Tynan, you are welcome, and always have been, to any and all code in CCLs code base, it's available freely on github and it's mostly the "hot patch" detours which I think you would find useful (although, some of the class extensions you may like too).  If any part of CCL made it's way into the core game, I would be (a) tickled and (b) happy to be able to remove them from CCL.  Obviously some things are beyond the scope of the core game (ie, tying in CCL's Building_AutomatedFactory into the food sub-system), but those that are in the scope I think would be (relatively) minor code ports to the core game (such as the "fixes" for the steam geyser and custom thing classes (doors, etc)).

While most games which support modding have some form of central community resource (Bethesda games have their "script extenders" - SKSE, FO4SE, etc), it would be nice to shrink CCL back into the "extend" and less in the "hot patch" category.  At this point it's about equally both.

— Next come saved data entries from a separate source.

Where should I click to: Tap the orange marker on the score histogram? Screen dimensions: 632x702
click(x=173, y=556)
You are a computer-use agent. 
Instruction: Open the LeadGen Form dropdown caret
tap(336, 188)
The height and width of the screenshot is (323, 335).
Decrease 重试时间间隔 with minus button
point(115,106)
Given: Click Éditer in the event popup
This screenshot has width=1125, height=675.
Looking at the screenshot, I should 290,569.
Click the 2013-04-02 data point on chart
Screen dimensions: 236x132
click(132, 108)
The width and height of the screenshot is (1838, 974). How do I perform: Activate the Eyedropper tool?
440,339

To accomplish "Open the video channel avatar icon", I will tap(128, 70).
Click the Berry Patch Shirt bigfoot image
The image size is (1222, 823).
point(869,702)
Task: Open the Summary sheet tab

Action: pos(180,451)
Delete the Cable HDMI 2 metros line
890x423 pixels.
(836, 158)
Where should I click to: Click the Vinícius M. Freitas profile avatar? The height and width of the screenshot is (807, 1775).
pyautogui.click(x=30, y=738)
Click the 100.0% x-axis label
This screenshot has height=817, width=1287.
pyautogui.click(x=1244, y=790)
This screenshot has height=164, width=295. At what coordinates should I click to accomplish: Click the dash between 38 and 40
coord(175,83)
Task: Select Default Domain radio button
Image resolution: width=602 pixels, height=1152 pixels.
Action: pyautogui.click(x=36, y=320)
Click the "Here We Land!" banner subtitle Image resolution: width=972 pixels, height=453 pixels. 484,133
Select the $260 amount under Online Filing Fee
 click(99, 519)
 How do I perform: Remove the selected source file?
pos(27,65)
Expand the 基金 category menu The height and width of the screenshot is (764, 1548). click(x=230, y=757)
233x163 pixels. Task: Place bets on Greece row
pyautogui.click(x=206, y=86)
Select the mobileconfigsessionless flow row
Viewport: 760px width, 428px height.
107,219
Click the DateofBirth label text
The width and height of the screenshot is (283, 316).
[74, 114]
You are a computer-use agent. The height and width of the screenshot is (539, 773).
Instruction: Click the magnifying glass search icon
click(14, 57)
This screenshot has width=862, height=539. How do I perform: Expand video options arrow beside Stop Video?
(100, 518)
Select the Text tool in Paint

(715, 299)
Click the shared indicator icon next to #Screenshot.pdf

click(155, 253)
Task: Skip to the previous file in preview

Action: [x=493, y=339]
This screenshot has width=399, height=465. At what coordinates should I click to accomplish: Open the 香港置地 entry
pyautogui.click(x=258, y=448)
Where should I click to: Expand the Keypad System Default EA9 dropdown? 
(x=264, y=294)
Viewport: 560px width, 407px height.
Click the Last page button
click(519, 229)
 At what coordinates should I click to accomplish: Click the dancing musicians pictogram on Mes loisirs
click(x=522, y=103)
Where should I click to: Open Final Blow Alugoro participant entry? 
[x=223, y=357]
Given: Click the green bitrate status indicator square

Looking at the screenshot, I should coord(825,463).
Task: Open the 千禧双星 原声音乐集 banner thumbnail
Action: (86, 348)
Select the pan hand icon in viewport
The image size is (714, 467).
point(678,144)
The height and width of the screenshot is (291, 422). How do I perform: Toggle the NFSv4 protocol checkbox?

Anyway, my two cents about the modding issue.
Title: Re: Rimworld mod-friendly?
Post by: Tynan on May 11, 2016, 05:03:09 PM
Thanks, I'll have to take a closer look at CCL.
Title: Re: Rimworld mod-friendly?
Post by: Fluffy (l2032) on May 11, 2016, 06:26:22 PM
 It's late right now, and I need to get to bed soon, but just wanted to drop my two cents.

First off, Tynan, thanks a bunch for the reply! It's great to know complaints are being heard. There's a weird disconnect between what I think many modders are feeling, and what you're actually saying. I'm now thinking 'we' may have just been lazy and haven't reached out enough. That said, maybe there should be a sub-forum for this kind of thing, moderated by modders, where modding complaints/features/bugs/enhancements can be discussed, since the suggestions forum often gets swamped, and the bug forum is specifically not for modded games.

Second, please do have a look at CCL! There's a couple of things there that should be vanilla if you ask me. The mod configuration menus, reloading after mod changes, some removal of hard-coded references, injection points for code. MapComponents are fine, but they're quite crude. Also, I have never looked into using MapGen as an entry point, I'll certainly give that a look over.